─── INPUT FOR THIS TASK ───

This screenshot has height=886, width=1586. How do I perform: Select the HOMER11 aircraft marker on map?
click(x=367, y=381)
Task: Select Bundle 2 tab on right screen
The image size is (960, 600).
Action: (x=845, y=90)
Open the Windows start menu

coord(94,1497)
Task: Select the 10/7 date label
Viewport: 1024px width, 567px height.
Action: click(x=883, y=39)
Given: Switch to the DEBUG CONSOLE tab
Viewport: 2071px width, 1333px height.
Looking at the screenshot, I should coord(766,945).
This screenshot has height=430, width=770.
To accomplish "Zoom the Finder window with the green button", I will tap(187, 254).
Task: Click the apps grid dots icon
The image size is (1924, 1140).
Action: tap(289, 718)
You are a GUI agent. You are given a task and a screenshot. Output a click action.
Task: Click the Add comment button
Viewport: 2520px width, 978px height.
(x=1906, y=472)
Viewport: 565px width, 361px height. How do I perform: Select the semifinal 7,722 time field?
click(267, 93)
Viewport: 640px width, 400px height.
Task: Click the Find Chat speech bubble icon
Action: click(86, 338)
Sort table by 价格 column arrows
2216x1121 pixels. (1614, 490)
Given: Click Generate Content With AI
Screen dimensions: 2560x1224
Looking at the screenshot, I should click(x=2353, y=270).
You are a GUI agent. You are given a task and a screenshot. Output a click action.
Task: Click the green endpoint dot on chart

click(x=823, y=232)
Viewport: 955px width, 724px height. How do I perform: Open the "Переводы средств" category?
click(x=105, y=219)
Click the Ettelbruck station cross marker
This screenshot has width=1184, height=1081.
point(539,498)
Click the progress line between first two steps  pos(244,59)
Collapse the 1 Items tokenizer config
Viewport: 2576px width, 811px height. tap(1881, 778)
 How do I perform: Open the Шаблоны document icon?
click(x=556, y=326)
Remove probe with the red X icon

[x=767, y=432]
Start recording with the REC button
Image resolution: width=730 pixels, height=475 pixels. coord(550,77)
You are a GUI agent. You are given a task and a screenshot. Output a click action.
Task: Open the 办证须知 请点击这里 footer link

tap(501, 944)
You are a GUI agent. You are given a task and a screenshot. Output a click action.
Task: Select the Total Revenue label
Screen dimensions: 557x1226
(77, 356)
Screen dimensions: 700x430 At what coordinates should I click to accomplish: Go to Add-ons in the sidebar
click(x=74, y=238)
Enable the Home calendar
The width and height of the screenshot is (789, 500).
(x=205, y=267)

───

▶ _WORK TO BE COMPLETED_: Can you copy all of the material above, line for line, with no changes at all?

▶ _SOLUTION TO THE EXERCISE_:
This screenshot has height=886, width=1586. How do I perform: Select the HOMER11 aircraft marker on map?
click(x=367, y=381)
Task: Select Bundle 2 tab on right screen
The image size is (960, 600).
Action: (x=845, y=90)
Open the Windows start menu

coord(94,1497)
Task: Select the 10/7 date label
Viewport: 1024px width, 567px height.
Action: click(x=883, y=39)
Given: Switch to the DEBUG CONSOLE tab
Viewport: 2071px width, 1333px height.
Looking at the screenshot, I should coord(766,945).
This screenshot has height=430, width=770.
To accomplish "Zoom the Finder window with the green button", I will tap(187, 254).
Task: Click the apps grid dots icon
The image size is (1924, 1140).
Action: tap(289, 718)
You are a GUI agent. You are given a task and a screenshot. Output a click action.
Task: Click the Add comment button
Viewport: 2520px width, 978px height.
(x=1906, y=472)
Viewport: 565px width, 361px height. How do I perform: Select the semifinal 7,722 time field?
click(267, 93)
Viewport: 640px width, 400px height.
Task: Click the Find Chat speech bubble icon
Action: click(86, 338)
Sort table by 价格 column arrows
2216x1121 pixels. (1614, 490)
Given: Click Generate Content With AI
Screen dimensions: 2560x1224
Looking at the screenshot, I should click(x=2353, y=270).
You are a GUI agent. You are given a task and a screenshot. Output a click action.
Task: Click the green endpoint dot on chart

click(x=823, y=232)
Viewport: 955px width, 724px height. How do I perform: Open the "Переводы средств" category?
click(x=105, y=219)
Click the Ettelbruck station cross marker
This screenshot has width=1184, height=1081.
point(539,498)
Click the progress line between first two steps  pos(244,59)
Collapse the 1 Items tokenizer config
Viewport: 2576px width, 811px height. tap(1881, 778)
 How do I perform: Open the Шаблоны document icon?
click(x=556, y=326)
Remove probe with the red X icon

[x=767, y=432]
Start recording with the REC button
Image resolution: width=730 pixels, height=475 pixels. coord(550,77)
You are a GUI agent. You are given a task and a screenshot. Output a click action.
Task: Open the 办证须知 请点击这里 footer link

tap(501, 944)
You are a GUI agent. You are given a task and a screenshot. Output a click action.
Task: Select the Total Revenue label
Screen dimensions: 557x1226
(77, 356)
Screen dimensions: 700x430 At what coordinates should I click to accomplish: Go to Add-ons in the sidebar
click(x=74, y=238)
Enable the Home calendar
The width and height of the screenshot is (789, 500).
(x=205, y=267)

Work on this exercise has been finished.